The Political History of Smack and Crack is a fervent exploration of addiction through both a personal and political lens. Ed Edwards’ play is specifically concerned with the history of crack and heroin use in Manchester. This two-hander follows the intersecting lives of Mandy and Neil as they navigate their relationship through periods of drug-use. The play also looks at progression of the heroin epidemic – from its exclusive status and circulation amongst the higher echelons of society to the epidemic on the streets of Manchester in the early 80s.

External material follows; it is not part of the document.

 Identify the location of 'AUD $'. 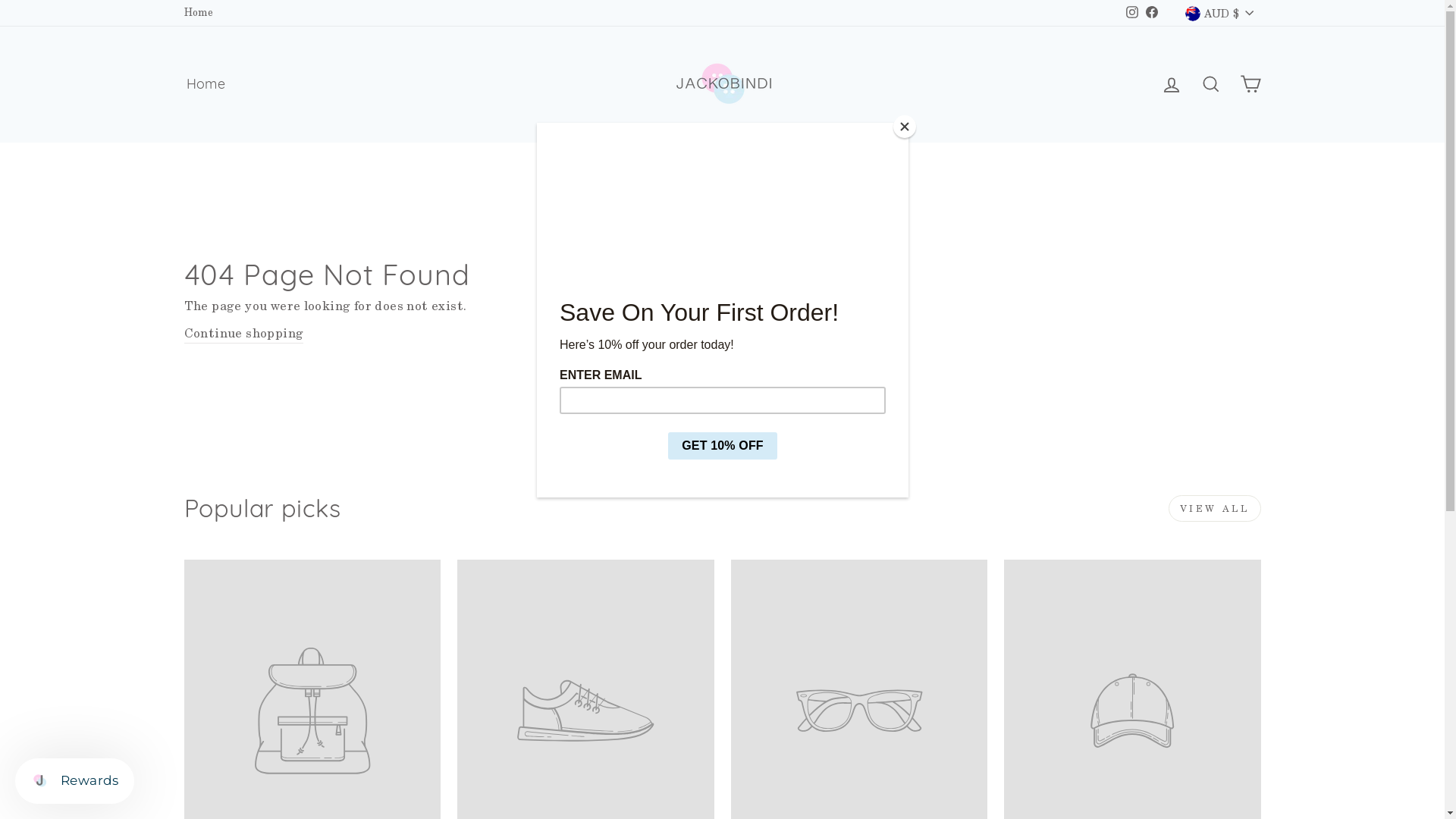
(1219, 12).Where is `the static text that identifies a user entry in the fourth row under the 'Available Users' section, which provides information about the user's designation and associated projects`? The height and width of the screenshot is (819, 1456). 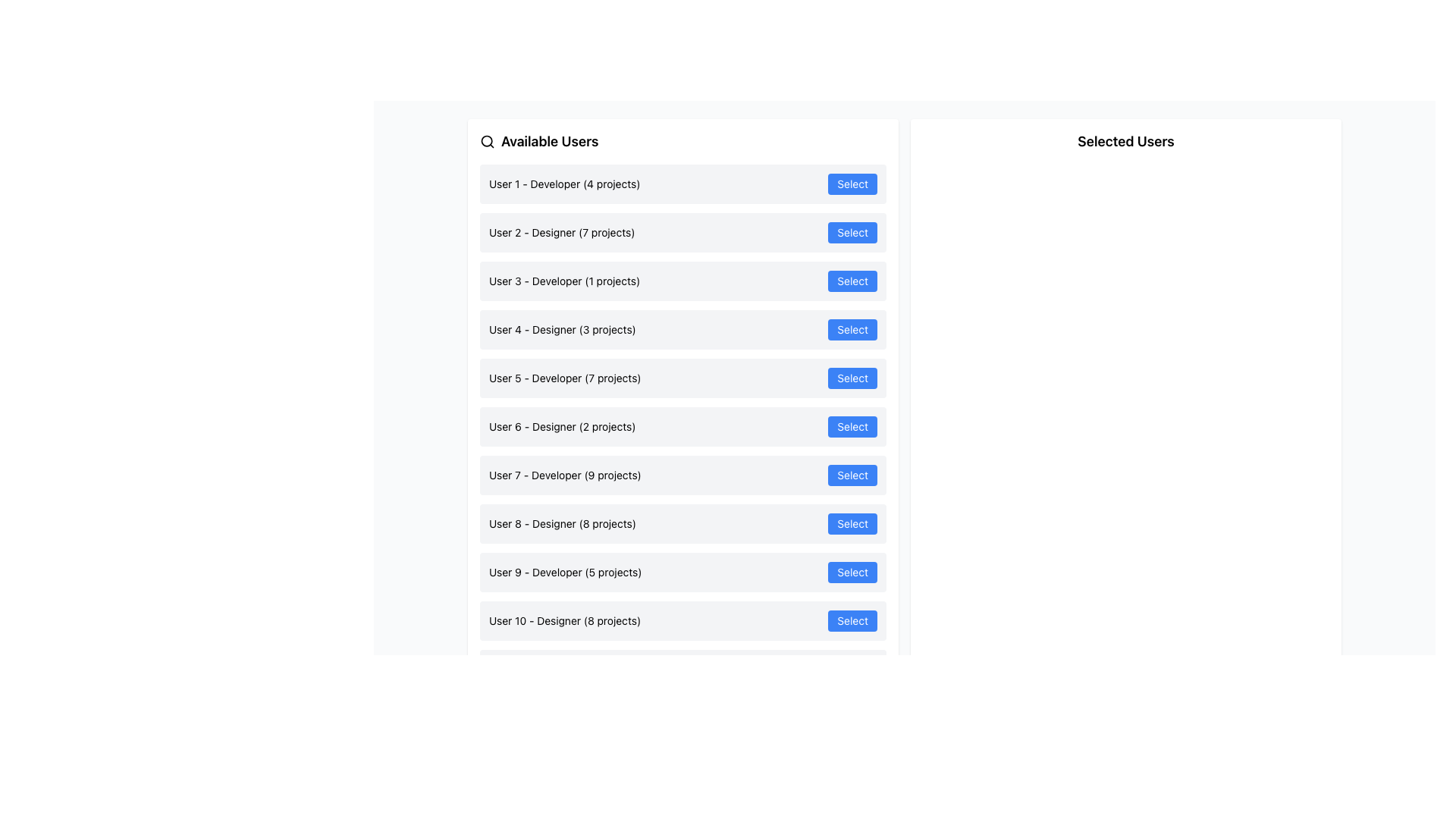 the static text that identifies a user entry in the fourth row under the 'Available Users' section, which provides information about the user's designation and associated projects is located at coordinates (561, 329).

There is very little to the set. As soon as Mandy (Eve Steele) and Neil (William Fox) arrive on stage it’s evident we’re in for an hour of intense and confronting theatre without distraction. The ugly intimacies of cyclical addiction and recovery are played out in scenes that don’t shy away from reality. It’s a love story under extreme pressure that encourages the audience to empathise with the characters without romanticising their behaviours. Vulnerability is at the core of it; the further the pair sinks into addiction, the more susceptible to other harmful influences they become. It’s disorientating and chaotic as the narrative jumps between the past and present. In contesting each other’s accounts, there’s a suggestion that Mandy and Neil are unreliable narrators and that retellings we’re witnessing are cloudy versions of the truth.
Underpinning The Political History of Smack and Crack is Edwards’ argument that after the wake of inner-city uprisings the early 80s, hard drugs were allowed to flood into the cities and the demoralising consequences suited a Thatcherite neoliberal agenda. Sometimes the inclusion of this astute political analysis feels a little forced against the world of the play even if the information is essential to the wider context. It’s also a reminder of the scale of the epidemic; although the play is concerned with two individuals, it points to the fact that their situation is not unique and is reflective of a greater, societal darkness.
The Political History of Smack and Crack is an energetic hour of theatre that pulls no punches. For anyone unfamiliar with experiences of addiction, it’s an opportunity to gain a better understanding how political decision-making in the pursuit of power can impact the lives of the most vulnerable and powerless members of society.